Structure of the six nucleotide-binding sites of the proteasome. (A) Overview of six nucleotide-binding sites in the AAA-ATPase heterohexamer of the S_A state. Bound nucleotides are shown in stick representation superimposed with cryo-EM densities of the nucleotide that are shown in blue mesh. (B) Close-up views of nucleotide conformations in the six nucleotide-binding sites in S_A. ATP is tentatively modeled into the nucleotide density of each Rpt subunit in S_A.

Fig. 4.

Architecture of the substrate-translocation channel. (A) Overview of the AAA channel calculated by the HOLE program (50). The channel is rendered by surface dots. The dashed green curve indicates the spiral shape formed by the pore-1 loops. (B) Top view of the pore loops aligning along the channel axis from the perspective of the OB domain. (C) Close-up side views of the pore-1 loops from six Rpt subunits decorating the channel, which align along the channel in a spiral staircase formed from Rpt1 to Rpt5, with a backward recession in the Rpt6 pore-1 loop that is slightly away from the major channel pathway. The pore-1 loops form a helical part of the channel interior as illustrated by the dashed green line. (D) Close-up side view of the pore-2 loops from six Rpt subunits decorating the channel, which form a complete spiral staircase from Rpt1 to Rpt6. These pore-2 loops form another helical part of the channel interior, illustrated by the red dashed line. (E) Side view of the complete ATPase channel, including components from both the OB and AAA domains, calculated by the HOLE program (50). Side-chain patterns observed along the substrate-translocation pathway are highlighted. The five tyrosine residues, highlighted by transparent sphere representation, and a number of hydrophobic and negatively charged residues decorate the AAA channel; color codes for ATPase protomers match those shown in A. (Inset) A schematic cartoon showing that the pore-2 loops of Rpt3, Rpt4, and Rpt5 pair laterally with the pore-1 loops of Rpt4, Rpt5, and Rpt1, respectively, to form the three narrowest constrictions in the AAA channel. (F) The channel radius along the pore axis approximately estimated by HOLE (50), showing the three narrowest constrictions in the AAA channel but only one narrow constriction in the OB channel that is more than twice as wide as those of the AAA channel.

Fig. 5.

RP–CP interface regulates gating of the CP channel. (A) Overview of the RP–CP interface in which the carboxyl-terminal tails of Rpt3 and Rpt5 are shown to insert into the α-pockets in the S_A state.

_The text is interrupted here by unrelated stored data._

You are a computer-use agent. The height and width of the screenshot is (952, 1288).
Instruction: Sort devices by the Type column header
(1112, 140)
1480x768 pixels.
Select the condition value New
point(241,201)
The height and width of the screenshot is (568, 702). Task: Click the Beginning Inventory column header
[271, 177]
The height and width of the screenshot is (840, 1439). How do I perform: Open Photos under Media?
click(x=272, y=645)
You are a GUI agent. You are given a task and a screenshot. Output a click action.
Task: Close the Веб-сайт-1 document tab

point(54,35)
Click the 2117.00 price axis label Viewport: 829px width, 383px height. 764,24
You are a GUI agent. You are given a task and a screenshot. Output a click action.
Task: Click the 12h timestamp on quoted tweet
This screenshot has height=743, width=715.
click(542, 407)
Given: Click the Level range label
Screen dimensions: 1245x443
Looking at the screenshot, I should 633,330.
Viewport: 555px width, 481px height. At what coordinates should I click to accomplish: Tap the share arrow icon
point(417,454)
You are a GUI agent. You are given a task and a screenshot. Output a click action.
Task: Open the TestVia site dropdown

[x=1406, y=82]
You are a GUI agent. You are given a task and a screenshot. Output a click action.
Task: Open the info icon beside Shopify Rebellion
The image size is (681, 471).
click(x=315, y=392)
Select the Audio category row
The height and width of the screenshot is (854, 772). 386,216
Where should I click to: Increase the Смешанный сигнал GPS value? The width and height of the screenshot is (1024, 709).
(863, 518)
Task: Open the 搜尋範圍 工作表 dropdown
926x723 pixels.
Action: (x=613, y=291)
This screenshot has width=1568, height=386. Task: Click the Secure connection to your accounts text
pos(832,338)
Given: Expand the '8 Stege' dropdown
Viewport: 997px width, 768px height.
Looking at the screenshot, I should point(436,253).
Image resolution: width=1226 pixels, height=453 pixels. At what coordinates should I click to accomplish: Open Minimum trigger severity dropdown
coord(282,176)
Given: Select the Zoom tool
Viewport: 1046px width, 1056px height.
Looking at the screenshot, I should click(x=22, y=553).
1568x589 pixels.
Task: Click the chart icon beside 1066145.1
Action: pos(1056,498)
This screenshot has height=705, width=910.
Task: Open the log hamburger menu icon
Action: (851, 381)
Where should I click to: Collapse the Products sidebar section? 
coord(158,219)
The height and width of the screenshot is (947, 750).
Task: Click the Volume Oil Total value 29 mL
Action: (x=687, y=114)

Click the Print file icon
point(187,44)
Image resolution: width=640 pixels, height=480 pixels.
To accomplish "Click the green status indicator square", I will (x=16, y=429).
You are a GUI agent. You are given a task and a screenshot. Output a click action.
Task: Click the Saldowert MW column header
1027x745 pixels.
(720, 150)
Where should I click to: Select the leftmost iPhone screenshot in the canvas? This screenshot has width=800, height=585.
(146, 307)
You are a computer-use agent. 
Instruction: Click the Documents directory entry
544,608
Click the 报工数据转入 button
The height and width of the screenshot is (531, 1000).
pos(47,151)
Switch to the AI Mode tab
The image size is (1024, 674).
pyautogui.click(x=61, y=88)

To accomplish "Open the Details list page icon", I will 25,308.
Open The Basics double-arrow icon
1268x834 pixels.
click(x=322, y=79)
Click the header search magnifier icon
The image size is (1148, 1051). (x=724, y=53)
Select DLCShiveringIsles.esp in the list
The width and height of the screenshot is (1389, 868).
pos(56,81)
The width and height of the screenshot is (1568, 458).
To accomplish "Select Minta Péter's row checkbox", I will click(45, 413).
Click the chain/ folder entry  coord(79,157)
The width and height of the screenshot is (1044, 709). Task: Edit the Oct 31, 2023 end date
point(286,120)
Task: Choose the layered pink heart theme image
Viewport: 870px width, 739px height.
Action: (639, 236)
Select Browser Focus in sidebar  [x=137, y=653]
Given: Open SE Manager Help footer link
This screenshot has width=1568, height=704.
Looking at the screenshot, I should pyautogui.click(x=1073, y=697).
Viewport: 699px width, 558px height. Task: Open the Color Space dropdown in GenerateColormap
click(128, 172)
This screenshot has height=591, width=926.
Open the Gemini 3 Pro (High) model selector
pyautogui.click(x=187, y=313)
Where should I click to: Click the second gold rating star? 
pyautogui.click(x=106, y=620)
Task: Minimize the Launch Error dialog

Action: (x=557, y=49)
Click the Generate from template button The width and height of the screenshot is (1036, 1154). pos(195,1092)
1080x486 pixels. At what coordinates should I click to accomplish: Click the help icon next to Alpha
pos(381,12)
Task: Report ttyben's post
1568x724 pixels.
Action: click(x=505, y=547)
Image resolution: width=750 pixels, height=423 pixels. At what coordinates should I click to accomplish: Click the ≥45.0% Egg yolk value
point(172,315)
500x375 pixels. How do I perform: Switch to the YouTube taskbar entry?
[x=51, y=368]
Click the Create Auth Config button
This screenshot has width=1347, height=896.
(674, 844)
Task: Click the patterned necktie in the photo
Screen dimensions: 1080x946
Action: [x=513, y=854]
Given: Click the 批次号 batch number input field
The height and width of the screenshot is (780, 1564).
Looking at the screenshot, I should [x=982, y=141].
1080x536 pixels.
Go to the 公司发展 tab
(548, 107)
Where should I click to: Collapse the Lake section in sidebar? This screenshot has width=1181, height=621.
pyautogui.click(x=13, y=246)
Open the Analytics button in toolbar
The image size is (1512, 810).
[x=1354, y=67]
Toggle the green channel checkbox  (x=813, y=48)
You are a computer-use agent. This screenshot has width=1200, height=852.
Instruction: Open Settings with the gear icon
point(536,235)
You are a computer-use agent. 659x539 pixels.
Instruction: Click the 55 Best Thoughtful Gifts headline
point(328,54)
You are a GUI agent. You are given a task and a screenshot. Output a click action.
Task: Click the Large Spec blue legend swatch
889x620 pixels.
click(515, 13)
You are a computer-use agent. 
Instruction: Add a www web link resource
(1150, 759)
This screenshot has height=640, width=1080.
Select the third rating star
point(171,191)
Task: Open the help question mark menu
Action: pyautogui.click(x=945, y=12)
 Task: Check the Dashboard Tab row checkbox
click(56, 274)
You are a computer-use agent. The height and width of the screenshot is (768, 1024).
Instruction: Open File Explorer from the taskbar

Rpt6 is not shown, for clarity. The dashed circles mark the HbYX motifs of two Rpt subunits that insert into the α-pockets. (B) Overview of the RP–CP interface in which the carboxyl-terminal tails of Rpt1, Rpt2, Rpt6, Rpt3, and Rpt5 are shown to insert into the α-pockets in the S_D state. The dashed circles mark the HbYX motifs of five Rpt subunits that insert into the α-pockets. (A and B, Insets) Simplified illustrations of the tail–pocket interactions between the ATPase ring and CP. The orange hexagons and blue heptagons represent the ATPase and the α-ring, respectively. The small circles connected to the orange hexagon represent the carboxyl-terminal tails of the Rpt subunits inserted into the α-pockets. (C) Close-up view of interactions between the C-terminal HbYX motifs of Rpt3 and the α1–α2 pocket in the S_A state. (D) Close-up view of interactions between the C-terminal HbYX motifs of Rpt5 and the α5–α6 pocket in the S_A state. (E–G) Close-up view of interactions between the Rpt1 (E), Rpt2 (F), and Rpt6 (G) C termini and the α4–α5, α3–α4, and α2–α3 pockets in the S_D state, respectively. (H) Hypothetical structure-based model for substrate degradation by the human proteasome. UIM, ubiquitin-interacting motif.